Она провела ночь в объятиях Макса, однако все равно осталась его врагом. Макс все время хотел заполучить ее и нисколько не скрывал своих намерений. В конце концов он добился того, к чему стремился с самого начала, но так все умело обставил, что Франческа из несчастной жертвы превратилась в добровольного соучастника.
Какая же она дура! Все, все, что произошло между ними, входило всего лишь в план мести.
На одно страшное мгновение Франческу охватила такая лютая ярость, что стало невозможно дышать, но потом пламя, бушующее в душе, постепенно стало угасать и быстро погасло. Осталась лишь боль, настолько сильная, настолько пронизывающая, что она даже пошатнулась.
Паоло, шагнув вперед, поддержал ее за локоть.

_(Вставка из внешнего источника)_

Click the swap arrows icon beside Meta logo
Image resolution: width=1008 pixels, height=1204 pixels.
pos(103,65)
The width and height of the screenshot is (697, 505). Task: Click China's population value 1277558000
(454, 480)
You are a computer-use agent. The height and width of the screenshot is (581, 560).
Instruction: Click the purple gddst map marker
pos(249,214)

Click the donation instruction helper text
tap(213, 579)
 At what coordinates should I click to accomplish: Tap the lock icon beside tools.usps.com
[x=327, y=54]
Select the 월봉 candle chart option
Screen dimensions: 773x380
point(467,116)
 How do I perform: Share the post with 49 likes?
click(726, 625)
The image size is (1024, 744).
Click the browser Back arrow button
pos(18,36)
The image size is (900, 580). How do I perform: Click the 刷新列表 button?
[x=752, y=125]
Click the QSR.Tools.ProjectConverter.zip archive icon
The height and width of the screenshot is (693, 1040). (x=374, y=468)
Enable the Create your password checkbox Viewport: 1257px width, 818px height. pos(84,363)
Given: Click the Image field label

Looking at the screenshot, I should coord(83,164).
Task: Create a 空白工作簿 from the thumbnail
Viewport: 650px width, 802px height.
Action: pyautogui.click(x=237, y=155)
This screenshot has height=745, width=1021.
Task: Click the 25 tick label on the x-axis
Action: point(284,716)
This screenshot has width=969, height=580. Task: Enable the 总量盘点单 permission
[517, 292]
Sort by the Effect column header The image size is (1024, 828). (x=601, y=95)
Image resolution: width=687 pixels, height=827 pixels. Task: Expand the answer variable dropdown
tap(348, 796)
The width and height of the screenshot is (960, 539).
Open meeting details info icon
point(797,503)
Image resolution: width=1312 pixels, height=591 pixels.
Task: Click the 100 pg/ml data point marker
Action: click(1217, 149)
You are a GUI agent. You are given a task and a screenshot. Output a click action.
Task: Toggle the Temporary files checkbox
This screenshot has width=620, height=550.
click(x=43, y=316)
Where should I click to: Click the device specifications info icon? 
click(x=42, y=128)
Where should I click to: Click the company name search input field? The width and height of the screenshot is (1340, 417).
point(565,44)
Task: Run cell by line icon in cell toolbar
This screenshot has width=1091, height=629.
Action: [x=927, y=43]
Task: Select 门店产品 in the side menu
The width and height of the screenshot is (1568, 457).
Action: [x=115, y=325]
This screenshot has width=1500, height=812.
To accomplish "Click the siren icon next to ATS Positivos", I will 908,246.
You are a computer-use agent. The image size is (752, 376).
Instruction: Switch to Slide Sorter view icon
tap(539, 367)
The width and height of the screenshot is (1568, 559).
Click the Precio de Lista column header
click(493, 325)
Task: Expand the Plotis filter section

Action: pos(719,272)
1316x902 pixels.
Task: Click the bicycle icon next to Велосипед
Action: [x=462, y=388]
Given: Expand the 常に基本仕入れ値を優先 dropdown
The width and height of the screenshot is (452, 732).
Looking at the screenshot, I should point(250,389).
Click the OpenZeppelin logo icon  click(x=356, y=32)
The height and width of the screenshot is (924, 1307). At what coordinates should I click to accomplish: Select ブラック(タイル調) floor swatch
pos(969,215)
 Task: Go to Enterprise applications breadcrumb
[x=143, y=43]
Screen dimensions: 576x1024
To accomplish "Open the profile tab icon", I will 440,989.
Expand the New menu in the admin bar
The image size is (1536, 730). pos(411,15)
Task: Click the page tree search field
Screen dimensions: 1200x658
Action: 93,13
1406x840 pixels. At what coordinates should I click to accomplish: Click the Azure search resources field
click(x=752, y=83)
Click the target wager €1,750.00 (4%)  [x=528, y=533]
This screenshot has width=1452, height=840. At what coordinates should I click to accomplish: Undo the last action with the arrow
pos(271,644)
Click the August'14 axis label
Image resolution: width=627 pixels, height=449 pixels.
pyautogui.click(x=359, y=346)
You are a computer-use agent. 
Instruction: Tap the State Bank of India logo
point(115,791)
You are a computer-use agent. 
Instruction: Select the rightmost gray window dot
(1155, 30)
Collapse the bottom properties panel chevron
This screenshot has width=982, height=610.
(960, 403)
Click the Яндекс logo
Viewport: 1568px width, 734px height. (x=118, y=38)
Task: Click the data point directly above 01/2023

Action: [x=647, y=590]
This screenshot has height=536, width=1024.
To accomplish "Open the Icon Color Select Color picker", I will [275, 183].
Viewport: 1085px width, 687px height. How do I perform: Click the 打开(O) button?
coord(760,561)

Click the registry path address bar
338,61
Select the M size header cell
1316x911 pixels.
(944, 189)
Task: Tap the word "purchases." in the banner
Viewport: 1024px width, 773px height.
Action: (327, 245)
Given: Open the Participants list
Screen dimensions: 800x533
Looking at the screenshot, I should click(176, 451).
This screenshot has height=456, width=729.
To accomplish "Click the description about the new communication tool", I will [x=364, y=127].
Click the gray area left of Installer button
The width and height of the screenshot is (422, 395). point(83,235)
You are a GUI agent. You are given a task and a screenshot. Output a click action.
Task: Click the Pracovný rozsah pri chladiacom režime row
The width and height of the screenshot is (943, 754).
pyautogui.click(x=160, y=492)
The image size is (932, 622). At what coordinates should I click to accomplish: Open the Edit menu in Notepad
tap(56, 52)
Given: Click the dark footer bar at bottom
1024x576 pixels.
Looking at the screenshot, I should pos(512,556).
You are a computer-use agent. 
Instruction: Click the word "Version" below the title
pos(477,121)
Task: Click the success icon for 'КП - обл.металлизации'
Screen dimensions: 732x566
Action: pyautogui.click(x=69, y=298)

– Синьорина? С вами все в порядке? Франческа вырвала руку.
– Не трогайте меня! – прошипела она. – Чтоб никто из вас больше не прикасался ко мне.
Она повернулась и побежала к дому.
Франческа сидела в комнате Макса и ждала его возвращения. Приходила служанка, чтобы застелить постель, но Франческа выставила ее за дверь. Вначале она думала, что не высидит здесь, в этой комнате, где отдала себя любимому человеку, но в конце концов пришла к выводу, что такое решение оказалось единственно верным. Она находила горькое удовлетворение, сидя в этой комнате и неотрывно глядя на смятую постель, напоминавшую ей о том, как ее использовали. Это придало ей силы и помогло избавиться от последних остатков ее страсти к Максимиллиану Донелли.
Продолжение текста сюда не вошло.